[Dataset excerpts Boundary: Start]

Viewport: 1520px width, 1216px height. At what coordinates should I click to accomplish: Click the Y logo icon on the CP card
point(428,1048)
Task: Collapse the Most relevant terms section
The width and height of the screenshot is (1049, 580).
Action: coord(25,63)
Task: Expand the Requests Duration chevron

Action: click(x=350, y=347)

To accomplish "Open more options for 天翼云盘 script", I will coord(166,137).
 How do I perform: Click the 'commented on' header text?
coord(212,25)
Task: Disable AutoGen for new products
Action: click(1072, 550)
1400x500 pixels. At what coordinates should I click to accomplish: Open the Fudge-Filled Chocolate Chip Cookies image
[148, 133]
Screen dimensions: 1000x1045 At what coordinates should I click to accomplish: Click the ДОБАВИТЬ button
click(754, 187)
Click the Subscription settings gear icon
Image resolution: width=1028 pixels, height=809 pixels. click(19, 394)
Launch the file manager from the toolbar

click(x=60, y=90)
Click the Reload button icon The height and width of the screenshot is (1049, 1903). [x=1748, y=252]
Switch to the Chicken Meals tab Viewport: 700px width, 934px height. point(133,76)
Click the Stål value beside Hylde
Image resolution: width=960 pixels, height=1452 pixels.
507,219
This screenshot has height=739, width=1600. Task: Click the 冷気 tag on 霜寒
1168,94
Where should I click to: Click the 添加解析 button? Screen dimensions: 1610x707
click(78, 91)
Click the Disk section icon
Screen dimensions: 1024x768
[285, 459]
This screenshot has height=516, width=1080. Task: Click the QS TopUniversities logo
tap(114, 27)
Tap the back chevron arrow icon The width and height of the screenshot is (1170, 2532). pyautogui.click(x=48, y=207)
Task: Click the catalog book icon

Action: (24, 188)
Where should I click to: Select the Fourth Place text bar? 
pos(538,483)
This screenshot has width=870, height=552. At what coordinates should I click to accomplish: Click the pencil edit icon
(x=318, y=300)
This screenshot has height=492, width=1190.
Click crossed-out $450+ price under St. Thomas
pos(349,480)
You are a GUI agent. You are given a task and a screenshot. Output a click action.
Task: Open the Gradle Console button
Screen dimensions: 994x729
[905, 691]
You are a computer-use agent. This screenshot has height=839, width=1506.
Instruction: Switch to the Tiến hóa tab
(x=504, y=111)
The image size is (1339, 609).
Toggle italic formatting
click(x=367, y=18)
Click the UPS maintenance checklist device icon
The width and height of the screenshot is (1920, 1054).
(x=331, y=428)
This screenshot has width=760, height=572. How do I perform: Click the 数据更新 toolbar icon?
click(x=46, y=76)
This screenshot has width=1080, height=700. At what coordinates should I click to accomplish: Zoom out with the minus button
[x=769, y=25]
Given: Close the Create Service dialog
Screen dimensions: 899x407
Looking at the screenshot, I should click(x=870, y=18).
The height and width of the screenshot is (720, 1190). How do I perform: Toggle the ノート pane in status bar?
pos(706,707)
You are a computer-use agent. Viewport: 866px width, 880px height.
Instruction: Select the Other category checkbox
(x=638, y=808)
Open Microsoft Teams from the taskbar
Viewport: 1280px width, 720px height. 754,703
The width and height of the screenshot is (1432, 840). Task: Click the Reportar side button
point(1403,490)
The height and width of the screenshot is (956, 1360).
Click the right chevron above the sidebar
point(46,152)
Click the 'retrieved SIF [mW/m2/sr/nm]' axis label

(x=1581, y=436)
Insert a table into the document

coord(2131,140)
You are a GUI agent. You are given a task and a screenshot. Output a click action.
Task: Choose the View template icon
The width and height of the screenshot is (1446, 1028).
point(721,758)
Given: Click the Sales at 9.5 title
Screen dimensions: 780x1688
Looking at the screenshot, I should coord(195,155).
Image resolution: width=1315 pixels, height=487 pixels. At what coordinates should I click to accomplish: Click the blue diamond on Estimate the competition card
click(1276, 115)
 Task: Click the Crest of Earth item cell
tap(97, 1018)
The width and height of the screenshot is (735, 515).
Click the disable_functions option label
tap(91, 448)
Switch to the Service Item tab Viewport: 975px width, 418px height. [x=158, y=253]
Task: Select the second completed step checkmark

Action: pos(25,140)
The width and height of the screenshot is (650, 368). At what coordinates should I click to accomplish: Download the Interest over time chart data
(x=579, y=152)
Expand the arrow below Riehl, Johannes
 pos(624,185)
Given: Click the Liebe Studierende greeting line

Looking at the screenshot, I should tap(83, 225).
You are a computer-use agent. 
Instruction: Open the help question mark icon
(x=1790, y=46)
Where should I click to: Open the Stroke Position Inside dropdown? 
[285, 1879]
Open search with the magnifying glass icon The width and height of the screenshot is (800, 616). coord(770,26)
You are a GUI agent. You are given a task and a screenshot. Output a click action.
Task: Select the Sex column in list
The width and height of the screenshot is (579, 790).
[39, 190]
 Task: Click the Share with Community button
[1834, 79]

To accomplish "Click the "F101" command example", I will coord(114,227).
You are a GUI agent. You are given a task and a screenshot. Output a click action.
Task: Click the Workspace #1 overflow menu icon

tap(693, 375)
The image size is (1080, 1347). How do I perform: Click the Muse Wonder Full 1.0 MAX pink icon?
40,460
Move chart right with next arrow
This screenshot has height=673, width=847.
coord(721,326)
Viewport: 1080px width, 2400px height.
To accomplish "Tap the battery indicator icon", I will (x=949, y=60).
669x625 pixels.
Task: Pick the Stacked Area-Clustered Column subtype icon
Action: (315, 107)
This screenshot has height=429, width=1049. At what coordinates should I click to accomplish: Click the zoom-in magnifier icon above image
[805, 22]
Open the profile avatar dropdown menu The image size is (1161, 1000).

[Dataset excerpts Boundary: End]

> **Exercise instructions**: Each record needs to be duplicated exactly.

> **Response area**:
Viewport: 1520px width, 1216px height. At what coordinates should I click to accomplish: Click the Y logo icon on the CP card
point(428,1048)
Task: Collapse the Most relevant terms section
The width and height of the screenshot is (1049, 580).
Action: coord(25,63)
Task: Expand the Requests Duration chevron

Action: click(x=350, y=347)

To accomplish "Open more options for 天翼云盘 script", I will coord(166,137).
 How do I perform: Click the 'commented on' header text?
coord(212,25)
Task: Disable AutoGen for new products
Action: click(1072, 550)
1400x500 pixels. At what coordinates should I click to accomplish: Open the Fudge-Filled Chocolate Chip Cookies image
[148, 133]
Screen dimensions: 1000x1045 At what coordinates should I click to accomplish: Click the ДОБАВИТЬ button
click(754, 187)
Click the Subscription settings gear icon
Image resolution: width=1028 pixels, height=809 pixels. click(19, 394)
Launch the file manager from the toolbar

click(x=60, y=90)
Click the Reload button icon The height and width of the screenshot is (1049, 1903). [x=1748, y=252]
Switch to the Chicken Meals tab Viewport: 700px width, 934px height. point(133,76)
Click the Stål value beside Hylde
Image resolution: width=960 pixels, height=1452 pixels.
507,219
This screenshot has height=739, width=1600. Task: Click the 冷気 tag on 霜寒
1168,94
Where should I click to: Click the 添加解析 button? Screen dimensions: 1610x707
click(78, 91)
Click the Disk section icon
Screen dimensions: 1024x768
[285, 459]
This screenshot has height=516, width=1080. Task: Click the QS TopUniversities logo
tap(114, 27)
Tap the back chevron arrow icon The width and height of the screenshot is (1170, 2532). pyautogui.click(x=48, y=207)
Task: Click the catalog book icon

Action: (24, 188)
Where should I click to: Select the Fourth Place text bar? 
pos(538,483)
This screenshot has width=870, height=552. At what coordinates should I click to accomplish: Click the pencil edit icon
(x=318, y=300)
This screenshot has height=492, width=1190.
Click crossed-out $450+ price under St. Thomas
pos(349,480)
You are a GUI agent. You are given a task and a screenshot. Output a click action.
Task: Open the Gradle Console button
Screen dimensions: 994x729
[905, 691]
You are a computer-use agent. This screenshot has height=839, width=1506.
Instruction: Switch to the Tiến hóa tab
(x=504, y=111)
The image size is (1339, 609).
Toggle italic formatting
click(x=367, y=18)
Click the UPS maintenance checklist device icon
The width and height of the screenshot is (1920, 1054).
(x=331, y=428)
This screenshot has width=760, height=572. How do I perform: Click the 数据更新 toolbar icon?
click(x=46, y=76)
This screenshot has width=1080, height=700. At what coordinates should I click to accomplish: Zoom out with the minus button
[x=769, y=25]
Given: Close the Create Service dialog
Screen dimensions: 899x407
Looking at the screenshot, I should click(x=870, y=18).
The height and width of the screenshot is (720, 1190). How do I perform: Toggle the ノート pane in status bar?
pos(706,707)
You are a computer-use agent. Viewport: 866px width, 880px height.
Instruction: Select the Other category checkbox
(x=638, y=808)
Open Microsoft Teams from the taskbar
Viewport: 1280px width, 720px height. 754,703
The width and height of the screenshot is (1432, 840). Task: Click the Reportar side button
point(1403,490)
The height and width of the screenshot is (956, 1360).
Click the right chevron above the sidebar
point(46,152)
Click the 'retrieved SIF [mW/m2/sr/nm]' axis label

(x=1581, y=436)
Insert a table into the document

coord(2131,140)
You are a GUI agent. You are given a task and a screenshot. Output a click action.
Task: Choose the View template icon
The width and height of the screenshot is (1446, 1028).
point(721,758)
Given: Click the Sales at 9.5 title
Screen dimensions: 780x1688
Looking at the screenshot, I should coord(195,155).
Image resolution: width=1315 pixels, height=487 pixels. At what coordinates should I click to accomplish: Click the blue diamond on Estimate the competition card
click(1276, 115)
 Task: Click the Crest of Earth item cell
tap(97, 1018)
The width and height of the screenshot is (735, 515).
Click the disable_functions option label
tap(91, 448)
Switch to the Service Item tab Viewport: 975px width, 418px height. [x=158, y=253]
Task: Select the second completed step checkmark

Action: pos(25,140)
The width and height of the screenshot is (650, 368). At what coordinates should I click to accomplish: Download the Interest over time chart data
(x=579, y=152)
Expand the arrow below Riehl, Johannes
 pos(624,185)
Given: Click the Liebe Studierende greeting line

Looking at the screenshot, I should tap(83, 225).
You are a computer-use agent. 
Instruction: Open the help question mark icon
(x=1790, y=46)
Where should I click to: Open the Stroke Position Inside dropdown? 
[285, 1879]
Open search with the magnifying glass icon The width and height of the screenshot is (800, 616). coord(770,26)
You are a GUI agent. You are given a task and a screenshot. Output a click action.
Task: Select the Sex column in list
The width and height of the screenshot is (579, 790).
[39, 190]
 Task: Click the Share with Community button
[1834, 79]

To accomplish "Click the "F101" command example", I will coord(114,227).
You are a GUI agent. You are given a task and a screenshot. Output a click action.
Task: Click the Workspace #1 overflow menu icon

tap(693, 375)
The image size is (1080, 1347). How do I perform: Click the Muse Wonder Full 1.0 MAX pink icon?
40,460
Move chart right with next arrow
This screenshot has height=673, width=847.
coord(721,326)
Viewport: 1080px width, 2400px height.
To accomplish "Tap the battery indicator icon", I will (x=949, y=60).
669x625 pixels.
Task: Pick the Stacked Area-Clustered Column subtype icon
Action: (315, 107)
This screenshot has height=429, width=1049. At what coordinates should I click to accomplish: Click the zoom-in magnifier icon above image
[805, 22]
Open the profile avatar dropdown menu The image size is (1161, 1000).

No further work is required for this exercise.